What is needed.
For every line in the records that has the word "agent", make a copy.

Supplied material.
Start of Block
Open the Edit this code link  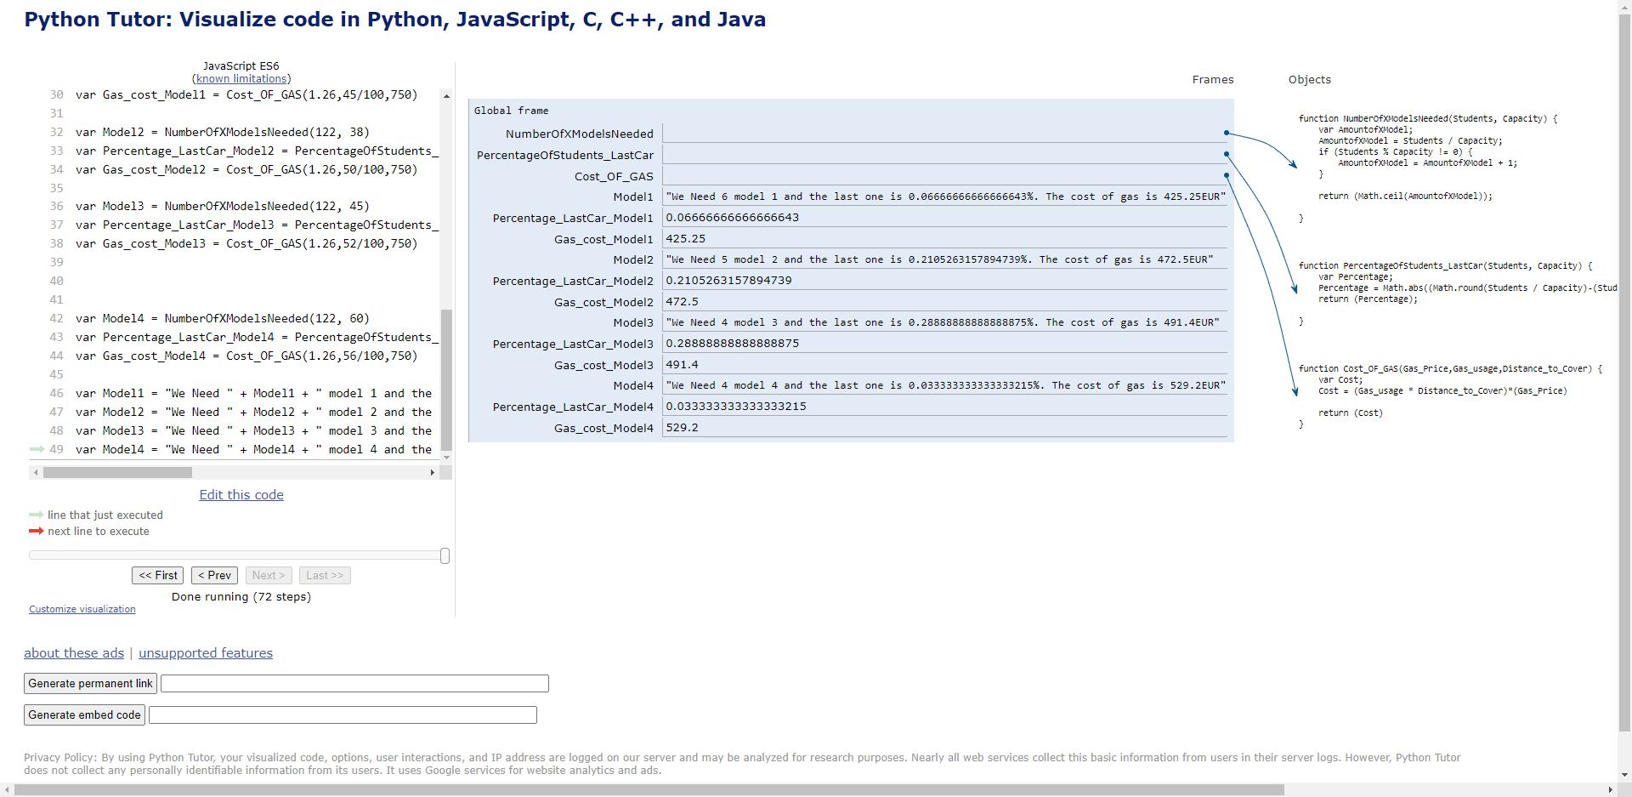(x=241, y=495)
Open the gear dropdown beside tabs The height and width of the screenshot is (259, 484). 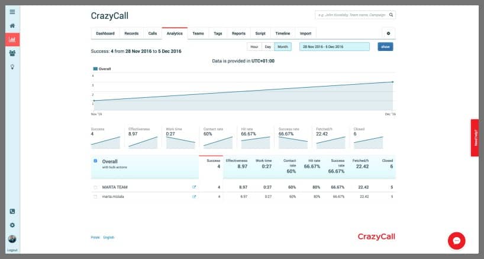point(388,34)
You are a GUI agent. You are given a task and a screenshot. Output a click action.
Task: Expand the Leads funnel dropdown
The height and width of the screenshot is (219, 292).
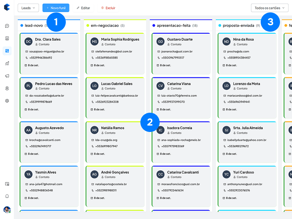pyautogui.click(x=28, y=8)
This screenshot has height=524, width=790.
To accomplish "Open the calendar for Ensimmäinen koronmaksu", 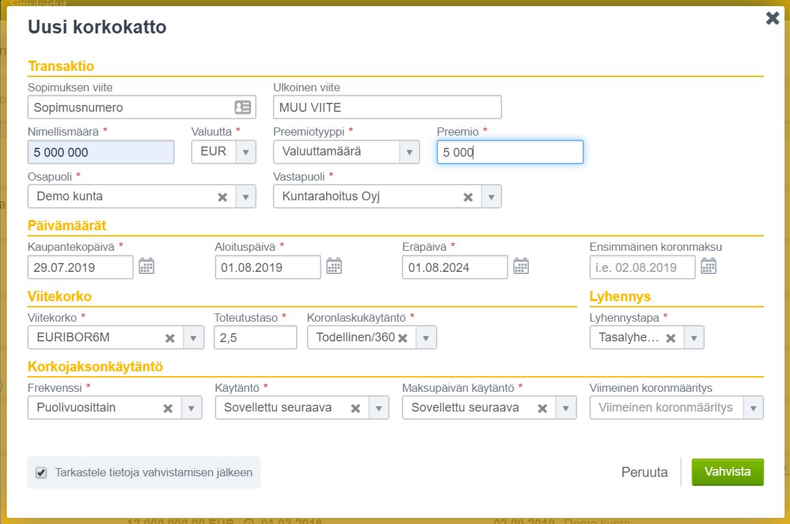I will point(709,267).
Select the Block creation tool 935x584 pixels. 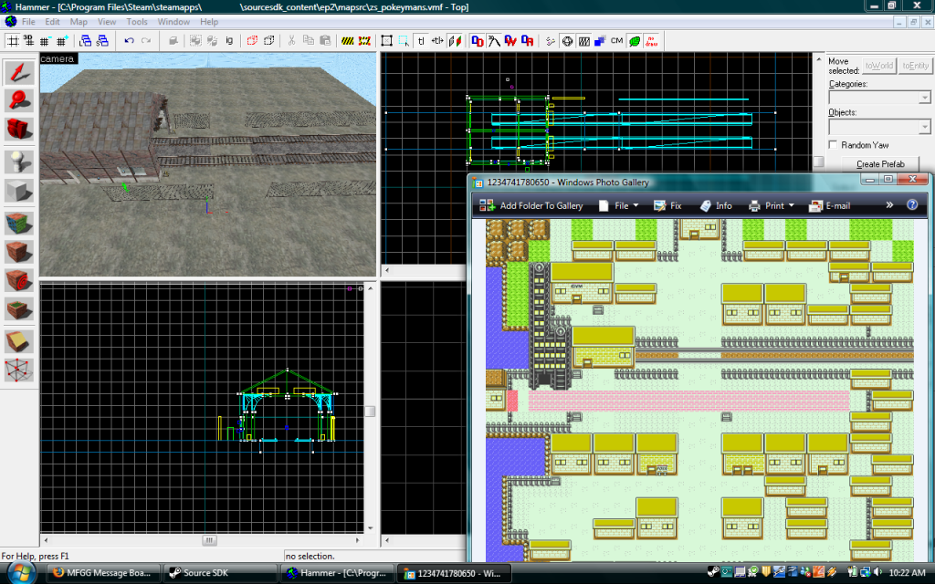pyautogui.click(x=19, y=192)
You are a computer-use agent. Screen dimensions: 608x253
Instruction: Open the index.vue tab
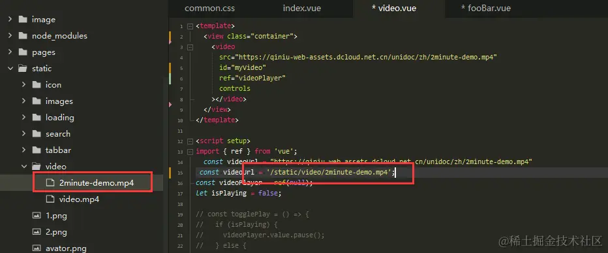[302, 8]
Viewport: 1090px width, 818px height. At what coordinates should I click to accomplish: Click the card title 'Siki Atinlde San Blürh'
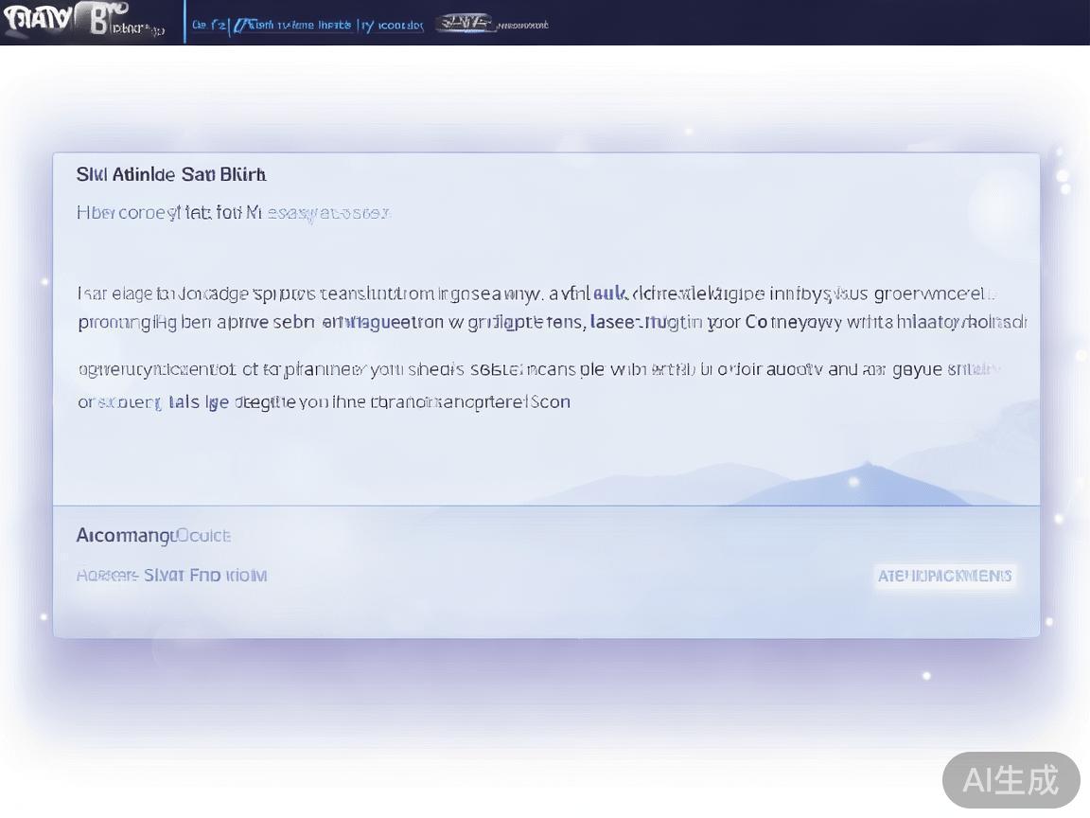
End of Block
Completed exercise.
You are a GUI agent. You are given a task and a screenshot. Output a click action.
You are a computer-use agent. Screen dimensions: 608x253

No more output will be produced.